**Supplied data**
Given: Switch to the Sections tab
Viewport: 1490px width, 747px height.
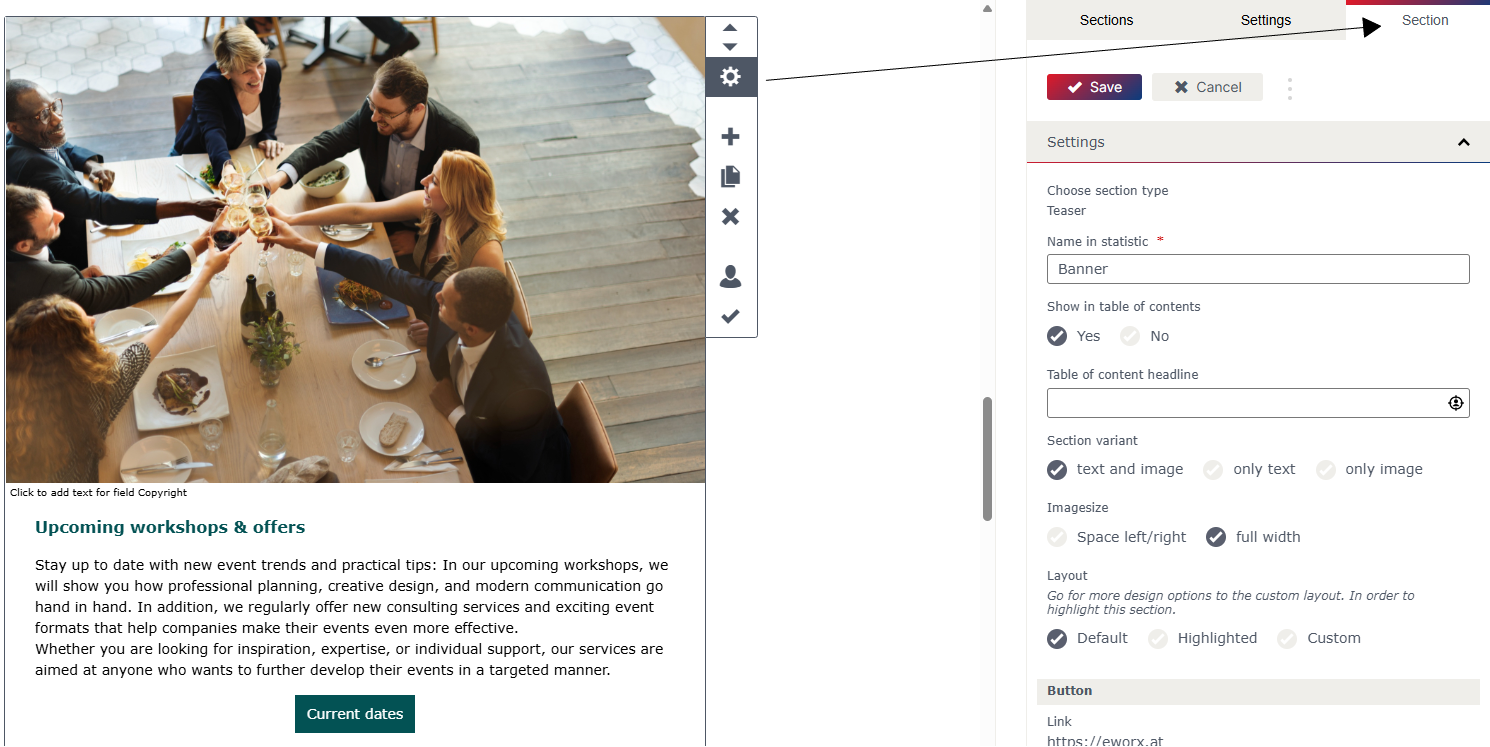Looking at the screenshot, I should 1106,20.
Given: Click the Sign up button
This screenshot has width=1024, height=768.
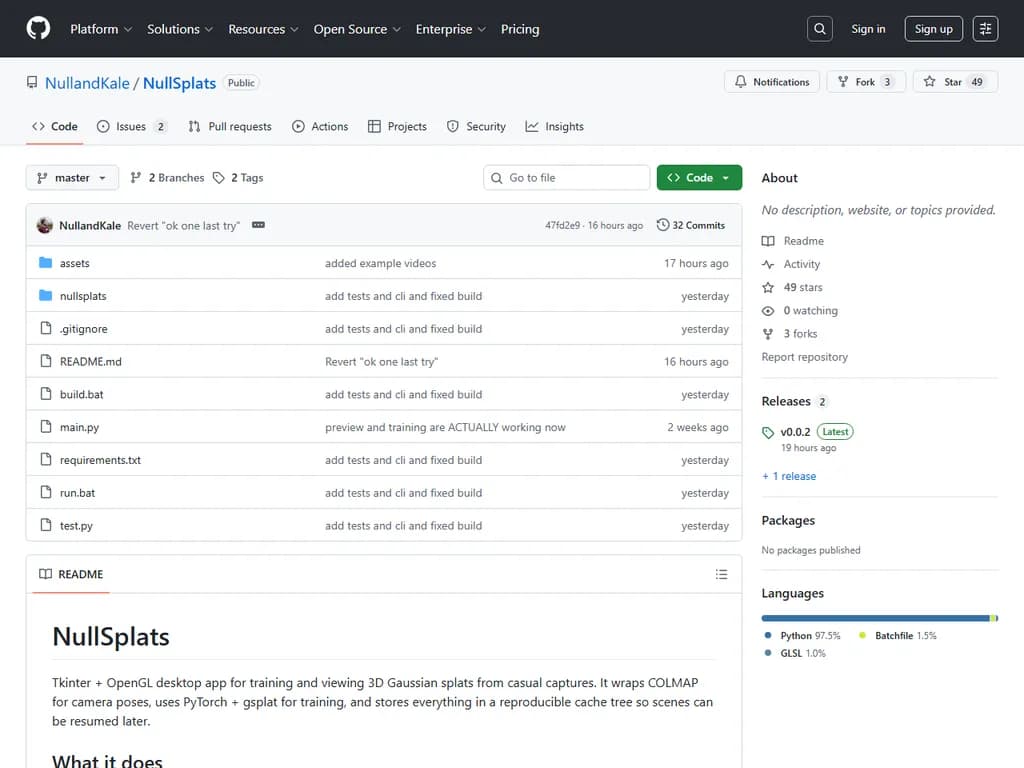Looking at the screenshot, I should (x=933, y=29).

**Set task**
Copy every line of the listing above word for word, leaving out the pictures.

**Result of this exercise**
Given: Switch to the Sections tab
Viewport: 1490px width, 747px height.
Looking at the screenshot, I should 1106,20.
Given: Click the Sign up button
This screenshot has width=1024, height=768.
Looking at the screenshot, I should (x=933, y=29).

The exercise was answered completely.